Introduction
A New York State proposal to tax house flippers is back before lawmakers, reviving a debate over whether short-term real estate speculation drives up home prices in working-class neighborhoods—or whether taxing it is government overreach into a market that depends on private investment to renovate aging housing stock.
The End Predatory Home Flipping Act, carried in the State Senate as S574A and in the Assembly as A342, would place a steep transfer tax on one-to-three-unit homes in New York City that are bought and resold within two years. The bill has been reintroduced across multiple legislative sessions and continues to draw support from housing advocates and opposition from real estate and homeowner groups.
Background
The legislation is sponsored by State Senator Julia Salazar of Brooklyn, with a companion Assembly version carried by Queens Assemblymember Catalina Cruz. A version of the measure was first introduced in 2021 after residents in East New York and Cypress Hills reported a wave of investor purchases in their neighborhoods. The current proposal would amend New York City’s administrative code, meaning it applies to properties within the five boroughs rather than statewide.

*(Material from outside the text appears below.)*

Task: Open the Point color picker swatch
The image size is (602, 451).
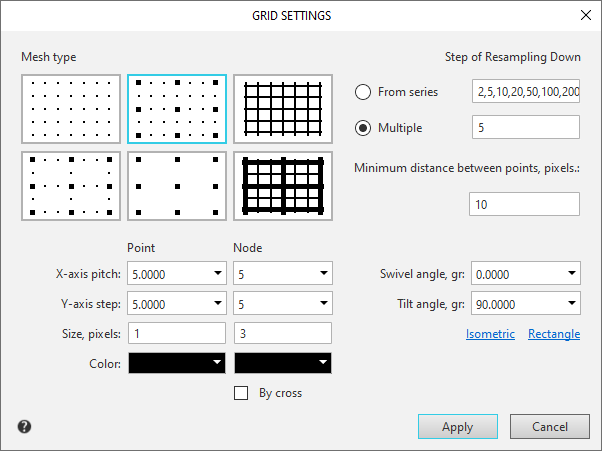Action: [176, 363]
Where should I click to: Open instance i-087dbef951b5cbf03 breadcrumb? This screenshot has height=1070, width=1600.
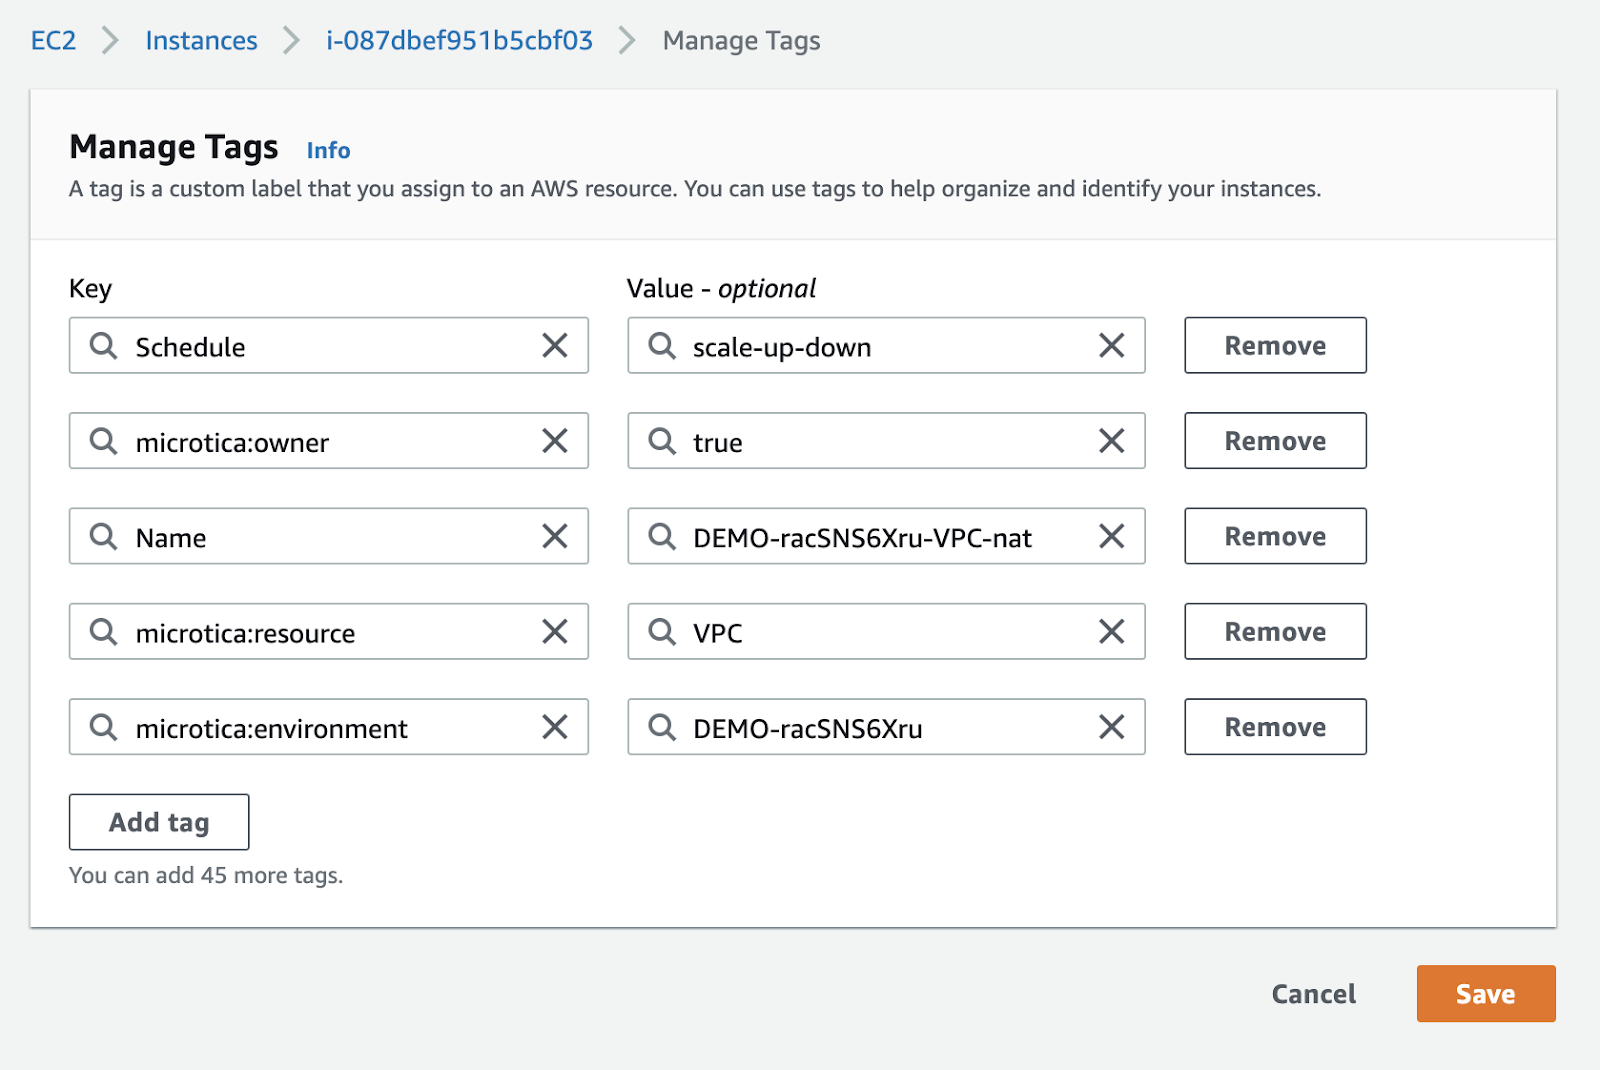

In simple terms: “flipping” describes buying a home at a low price, making improvements, and reselling it relatively quickly for a profit.
The bill’s justification leans heavily on a November 2024 report from the Pratt Center for Community Development titled “Flipping Out: How Home Flipping Reduces Affordability in NYC Neighborhoods of Color.” That report found that flipping activity was concentrated in lower-value community districts, and that the ten districts with the highest flipping rates were each more than 90% people of color.
How the Policy Would Work
The proposed tax is structured to discourage rapid resales. If a qualifying property is resold within one year of purchase, the bill imposes a tax equal to 65% of the difference between the purchase price and the resale price. If the resale occurs after one year but within two years, the rate drops to 50%.

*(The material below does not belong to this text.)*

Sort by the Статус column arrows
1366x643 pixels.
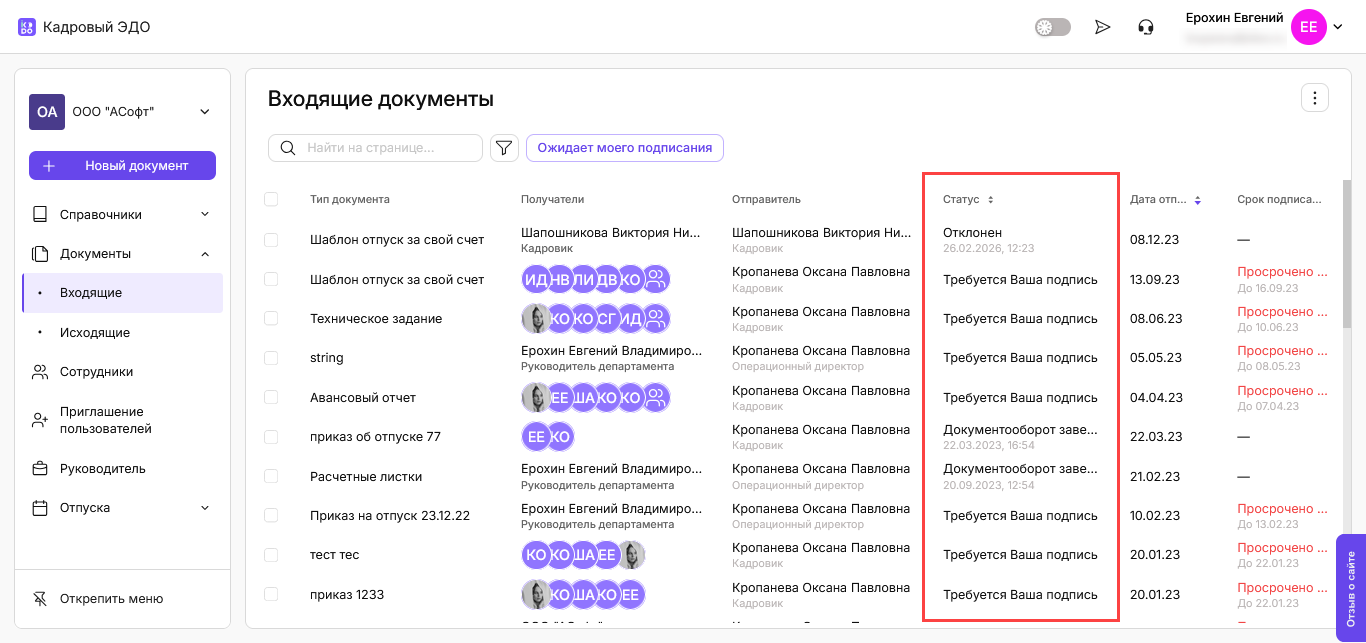[991, 200]
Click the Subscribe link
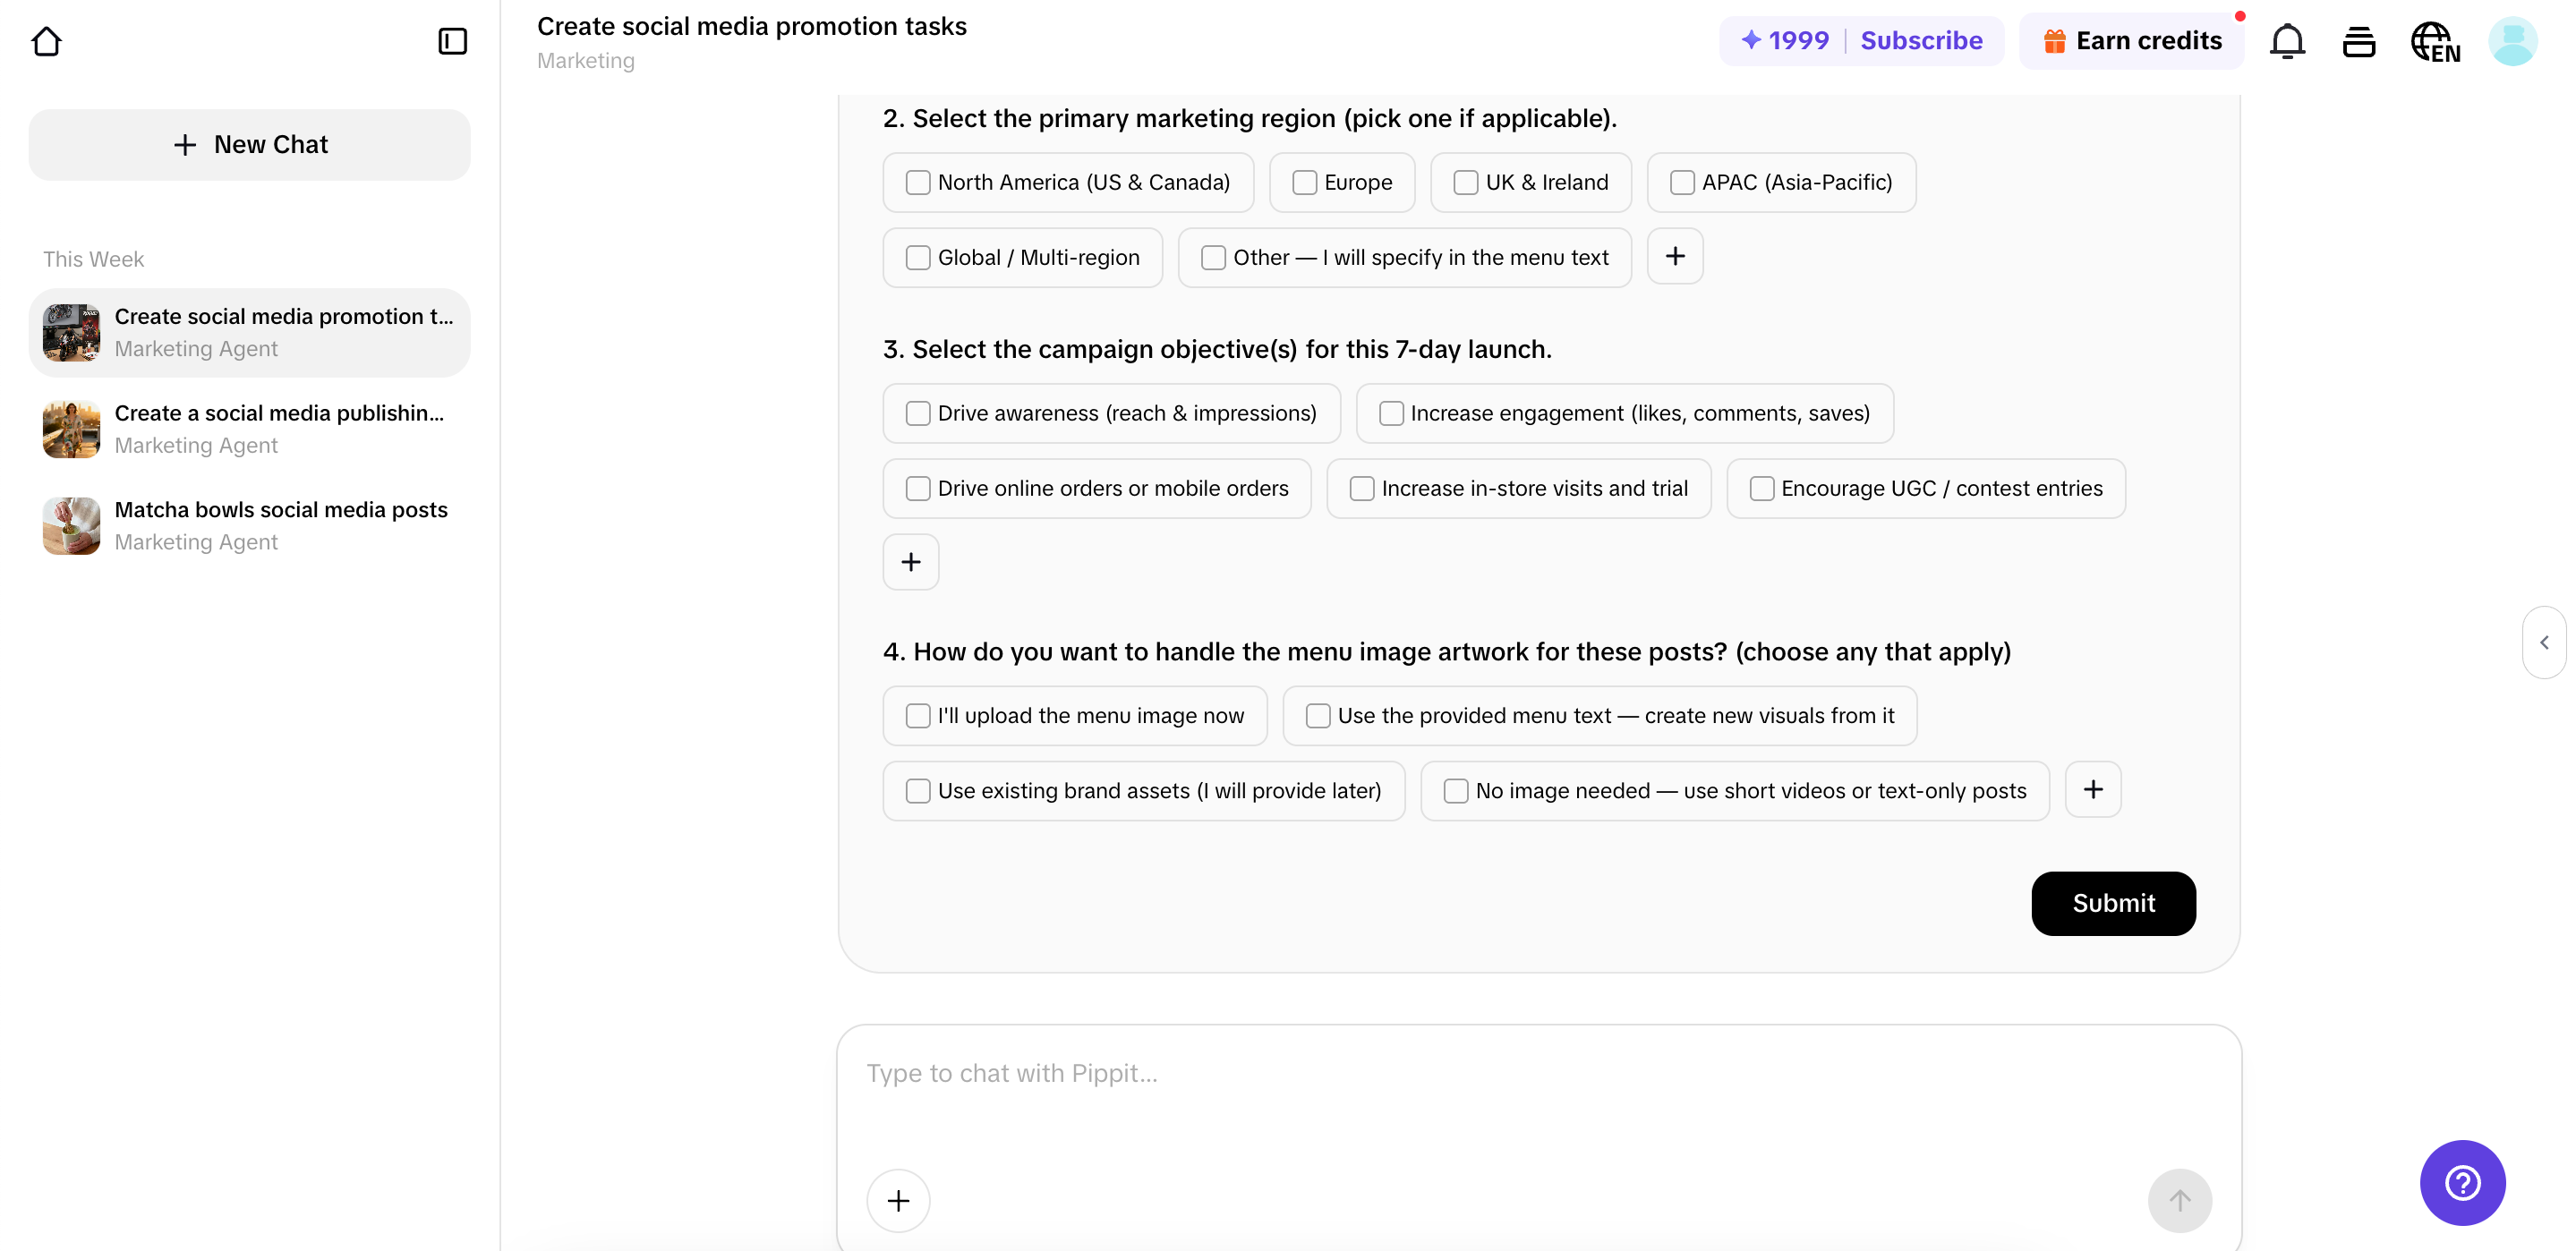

A critical detail is the tax base: the levy applies to the difference between the two sale prices, not to the seller’s net profit after renovation costs.
The bill carves out several exemptions. Transfers to family members, sales of newly constructed housing, conveyances following an owner’s death, sales by owners who can demonstrate financial hardship, and resales priced no more than 10% above the prior purchase price would all be exempt. Foreclosure-related transfers are also excluded.
Examples
Consider a property purchased for $400,000 and resold within ten months for $750,000. Under the bill, the $350,000 price difference would trigger a 65% tax—roughly $227,500—paid on top of existing New York State and New York City transfer taxes.
The structure has drawn pointed criticism because it taxes the price gap rather than profit. The Real Deal illustrated the concern with a scenario in which an investor buys a fixer-upper for $500,000, spends $500,000 on renovations, and sells within a year for $1 million. The investor’s actual profit is zero, but the bill would still generate a tax of roughly $325,000 on the price difference.
Impact on the Housing Market
The central affordability argument is that flippers compete for the same modestly priced homes that first-time buyers seek, then return them to the market at prices many local buyers cannot match.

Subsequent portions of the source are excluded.